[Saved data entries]
****

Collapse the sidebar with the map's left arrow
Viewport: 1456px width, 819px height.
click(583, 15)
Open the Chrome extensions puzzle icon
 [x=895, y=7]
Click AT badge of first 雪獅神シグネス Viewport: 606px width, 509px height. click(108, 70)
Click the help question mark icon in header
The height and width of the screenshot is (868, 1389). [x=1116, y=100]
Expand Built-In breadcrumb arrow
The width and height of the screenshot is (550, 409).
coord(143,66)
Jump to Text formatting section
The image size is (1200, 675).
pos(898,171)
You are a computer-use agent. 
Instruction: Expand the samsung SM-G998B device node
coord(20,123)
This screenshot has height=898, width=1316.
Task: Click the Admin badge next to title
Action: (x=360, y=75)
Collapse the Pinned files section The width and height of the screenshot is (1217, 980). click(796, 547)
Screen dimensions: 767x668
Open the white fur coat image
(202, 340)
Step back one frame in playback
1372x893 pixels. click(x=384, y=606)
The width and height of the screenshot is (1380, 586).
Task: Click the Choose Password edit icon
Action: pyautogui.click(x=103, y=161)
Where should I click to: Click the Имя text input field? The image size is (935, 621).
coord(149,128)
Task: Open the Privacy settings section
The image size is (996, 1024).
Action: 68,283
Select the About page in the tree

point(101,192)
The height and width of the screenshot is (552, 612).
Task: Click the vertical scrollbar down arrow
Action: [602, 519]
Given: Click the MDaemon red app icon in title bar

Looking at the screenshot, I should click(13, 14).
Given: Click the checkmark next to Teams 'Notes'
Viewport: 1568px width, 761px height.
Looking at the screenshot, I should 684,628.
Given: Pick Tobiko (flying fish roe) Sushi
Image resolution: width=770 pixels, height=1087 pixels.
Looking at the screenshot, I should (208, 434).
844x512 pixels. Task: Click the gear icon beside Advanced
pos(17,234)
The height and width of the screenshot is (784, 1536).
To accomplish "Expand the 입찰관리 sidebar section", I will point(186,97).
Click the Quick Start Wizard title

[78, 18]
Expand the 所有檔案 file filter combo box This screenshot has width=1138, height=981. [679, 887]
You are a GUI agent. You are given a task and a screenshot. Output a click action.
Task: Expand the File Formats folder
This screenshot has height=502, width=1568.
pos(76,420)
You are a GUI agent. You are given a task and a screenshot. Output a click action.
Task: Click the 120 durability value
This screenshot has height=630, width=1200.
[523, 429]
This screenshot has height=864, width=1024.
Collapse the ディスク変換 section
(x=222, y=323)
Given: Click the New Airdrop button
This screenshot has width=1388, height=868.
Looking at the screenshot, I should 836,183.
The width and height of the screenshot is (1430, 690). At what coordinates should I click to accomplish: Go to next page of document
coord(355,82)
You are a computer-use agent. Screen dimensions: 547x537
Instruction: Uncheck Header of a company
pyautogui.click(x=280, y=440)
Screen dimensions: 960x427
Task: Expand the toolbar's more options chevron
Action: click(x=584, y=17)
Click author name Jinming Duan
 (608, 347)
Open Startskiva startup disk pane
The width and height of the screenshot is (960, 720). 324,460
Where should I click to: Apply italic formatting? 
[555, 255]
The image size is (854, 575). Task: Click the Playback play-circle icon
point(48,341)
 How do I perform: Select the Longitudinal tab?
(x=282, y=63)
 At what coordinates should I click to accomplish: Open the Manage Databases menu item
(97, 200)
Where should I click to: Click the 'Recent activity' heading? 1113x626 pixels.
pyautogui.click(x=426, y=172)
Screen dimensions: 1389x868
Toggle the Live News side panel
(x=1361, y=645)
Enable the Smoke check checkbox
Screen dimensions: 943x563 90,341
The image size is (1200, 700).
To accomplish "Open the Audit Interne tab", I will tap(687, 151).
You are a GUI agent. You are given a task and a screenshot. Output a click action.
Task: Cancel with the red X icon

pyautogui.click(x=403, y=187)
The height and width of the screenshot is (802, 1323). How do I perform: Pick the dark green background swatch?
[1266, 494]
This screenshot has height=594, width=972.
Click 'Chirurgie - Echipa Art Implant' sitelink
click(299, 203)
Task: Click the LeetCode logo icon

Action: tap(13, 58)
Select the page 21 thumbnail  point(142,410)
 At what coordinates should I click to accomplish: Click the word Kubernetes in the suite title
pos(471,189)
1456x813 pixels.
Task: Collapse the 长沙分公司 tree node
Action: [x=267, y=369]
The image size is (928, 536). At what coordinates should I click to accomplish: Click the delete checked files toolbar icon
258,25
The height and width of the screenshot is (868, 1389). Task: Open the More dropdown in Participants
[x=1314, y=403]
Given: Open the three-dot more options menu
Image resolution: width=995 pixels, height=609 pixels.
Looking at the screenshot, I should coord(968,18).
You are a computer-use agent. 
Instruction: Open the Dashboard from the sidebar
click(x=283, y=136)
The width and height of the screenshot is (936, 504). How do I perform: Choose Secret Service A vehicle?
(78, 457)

****

* **What this task involves**:
Reproduce every line of the saved data entries above without any changes.

* **Output**:
Collapse the sidebar with the map's left arrow
Viewport: 1456px width, 819px height.
click(583, 15)
Open the Chrome extensions puzzle icon
 [x=895, y=7]
Click AT badge of first 雪獅神シグネス Viewport: 606px width, 509px height. click(108, 70)
Click the help question mark icon in header
The height and width of the screenshot is (868, 1389). [x=1116, y=100]
Expand Built-In breadcrumb arrow
The width and height of the screenshot is (550, 409).
coord(143,66)
Jump to Text formatting section
The image size is (1200, 675).
pos(898,171)
You are a computer-use agent. 
Instruction: Expand the samsung SM-G998B device node
coord(20,123)
This screenshot has height=898, width=1316.
Task: Click the Admin badge next to title
Action: (x=360, y=75)
Collapse the Pinned files section The width and height of the screenshot is (1217, 980). click(796, 547)
Screen dimensions: 767x668
Open the white fur coat image
(202, 340)
Step back one frame in playback
1372x893 pixels. click(x=384, y=606)
The width and height of the screenshot is (1380, 586).
Task: Click the Choose Password edit icon
Action: pyautogui.click(x=103, y=161)
Where should I click to: Click the Имя text input field? The image size is (935, 621).
coord(149,128)
Task: Open the Privacy settings section
The image size is (996, 1024).
Action: 68,283
Select the About page in the tree

point(101,192)
The height and width of the screenshot is (552, 612).
Task: Click the vertical scrollbar down arrow
Action: [602, 519]
Given: Click the MDaemon red app icon in title bar

Looking at the screenshot, I should click(13, 14).
Given: Click the checkmark next to Teams 'Notes'
Viewport: 1568px width, 761px height.
Looking at the screenshot, I should 684,628.
Given: Pick Tobiko (flying fish roe) Sushi
Image resolution: width=770 pixels, height=1087 pixels.
Looking at the screenshot, I should (208, 434).
844x512 pixels. Task: Click the gear icon beside Advanced
pos(17,234)
The height and width of the screenshot is (784, 1536).
To accomplish "Expand the 입찰관리 sidebar section", I will point(186,97).
Click the Quick Start Wizard title

[78, 18]
Expand the 所有檔案 file filter combo box This screenshot has width=1138, height=981. [679, 887]
You are a GUI agent. You are given a task and a screenshot. Output a click action.
Task: Expand the File Formats folder
This screenshot has height=502, width=1568.
pos(76,420)
You are a GUI agent. You are given a task and a screenshot. Output a click action.
Task: Click the 120 durability value
This screenshot has height=630, width=1200.
[523, 429]
This screenshot has height=864, width=1024.
Collapse the ディスク変換 section
(x=222, y=323)
Given: Click the New Airdrop button
This screenshot has width=1388, height=868.
Looking at the screenshot, I should 836,183.
The width and height of the screenshot is (1430, 690). At what coordinates should I click to accomplish: Go to next page of document
coord(355,82)
You are a computer-use agent. Screen dimensions: 547x537
Instruction: Uncheck Header of a company
pyautogui.click(x=280, y=440)
Screen dimensions: 960x427
Task: Expand the toolbar's more options chevron
Action: click(x=584, y=17)
Click author name Jinming Duan
 (608, 347)
Open Startskiva startup disk pane
The width and height of the screenshot is (960, 720). 324,460
Where should I click to: Apply italic formatting? 
[555, 255]
The image size is (854, 575). Task: Click the Playback play-circle icon
point(48,341)
 How do I perform: Select the Longitudinal tab?
(x=282, y=63)
 At what coordinates should I click to accomplish: Open the Manage Databases menu item
(97, 200)
Where should I click to: Click the 'Recent activity' heading? 1113x626 pixels.
pyautogui.click(x=426, y=172)
Screen dimensions: 1389x868
Toggle the Live News side panel
(x=1361, y=645)
Enable the Smoke check checkbox
Screen dimensions: 943x563 90,341
The image size is (1200, 700).
To accomplish "Open the Audit Interne tab", I will tap(687, 151).
You are a GUI agent. You are given a task and a screenshot. Output a click action.
Task: Cancel with the red X icon

pyautogui.click(x=403, y=187)
The height and width of the screenshot is (802, 1323). How do I perform: Pick the dark green background swatch?
[1266, 494]
This screenshot has height=594, width=972.
Click 'Chirurgie - Echipa Art Implant' sitelink
click(299, 203)
Task: Click the LeetCode logo icon

Action: tap(13, 58)
Select the page 21 thumbnail  point(142,410)
 At what coordinates should I click to accomplish: Click the word Kubernetes in the suite title
pos(471,189)
1456x813 pixels.
Task: Collapse the 长沙分公司 tree node
Action: [x=267, y=369]
The image size is (928, 536). At what coordinates should I click to accomplish: Click the delete checked files toolbar icon
258,25
The height and width of the screenshot is (868, 1389). Task: Open the More dropdown in Participants
[x=1314, y=403]
Given: Open the three-dot more options menu
Image resolution: width=995 pixels, height=609 pixels.
Looking at the screenshot, I should coord(968,18).
You are a computer-use agent. 
Instruction: Open the Dashboard from the sidebar
click(x=283, y=136)
The width and height of the screenshot is (936, 504). How do I perform: Choose Secret Service A vehicle?
(78, 457)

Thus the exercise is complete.